Enable Zyte API to avoid bans#

Now that you have run your project in Scrapy Cloud, it is time to improve the project itself, starting with handling website bans.

Your target domain in this tutorial, toscrape.com, does not ban traffic. However, when targeting other websites, sooner or later you will get bans.

You will now configure your web scraping code to use Zyte API to avoid bans on any website:

  1. Set up Zyte API integration in your Scrapy project.

    If you have a GitHub Copilot account, you can type the following in chat to setup Zyte API integration:

    Run the setupZyteAPI tool and follow its instructions.

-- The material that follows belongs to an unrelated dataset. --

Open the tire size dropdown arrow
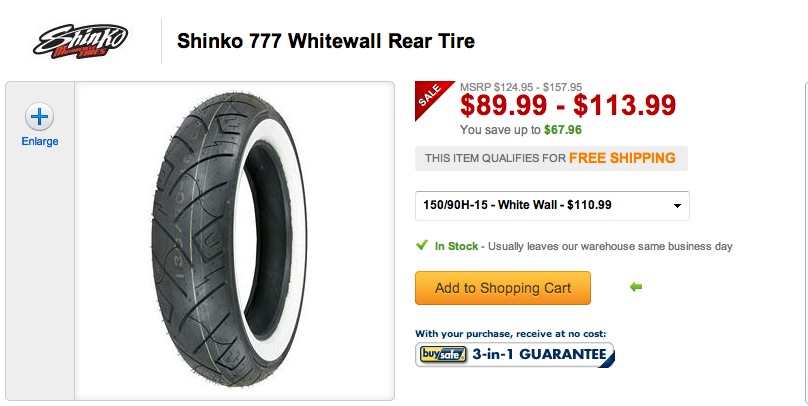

    Alternatively, handle it manually:

    1. Install the latest version of scrapy-zyte-api:

      pip install --upgrade scrapy-zyte-api
      
    2. Configure scrapy-zyte-api in transparent mode by editing the add-ons section at the start of the web-scraping-tutorial/settings.py file:

      import scrapy_zyte_api
      
      ADDONS = {
          scrapy_zyte_api.Addon: 500,
      }
      
  2. Set your Zyte API key:

    1. Sign up for Zyte API.

      You get $5 free for a month, and you should only need a fraction of that to complete this tutorial.

    2. Add or edit the following code at the end of web-scraping-tutorial/settings.py, replacing YOUR_ZYTE_API_KEY with your Zyte API key:

      ZYTE_API_KEY = "YOUR_ZYTE_API_KEY"
      
  3. Get scrapy-zyte-api installed when running in Scrapy Cloud:

    1. Create an empty text file at web-scraping-tutorial/requirements.txt.

    2. Add the following line to your requirements.txt file:

      scrapy-zyte-api
      
    3. Add the following to your scrapinghub.yml file:

      requirements:
          file: requirements.txt
      

If you run your code again, your code will work the same, only that requests will be sent through Zyte API, to avoid bans cost-efficiently.

Continue to the next chapter to learn about browser automation.

Tip

  • We closely monitor the success rate for the most popular websites, but less popular websites may slip under our radar. If you ever find a website for which Zyte API does not work as expected (e.g. gives you a ban response or too many errors), you can reach out to our expert anti-ban team.

  • If you get an SSL error, install the Zyte CA certificate on your system and try again.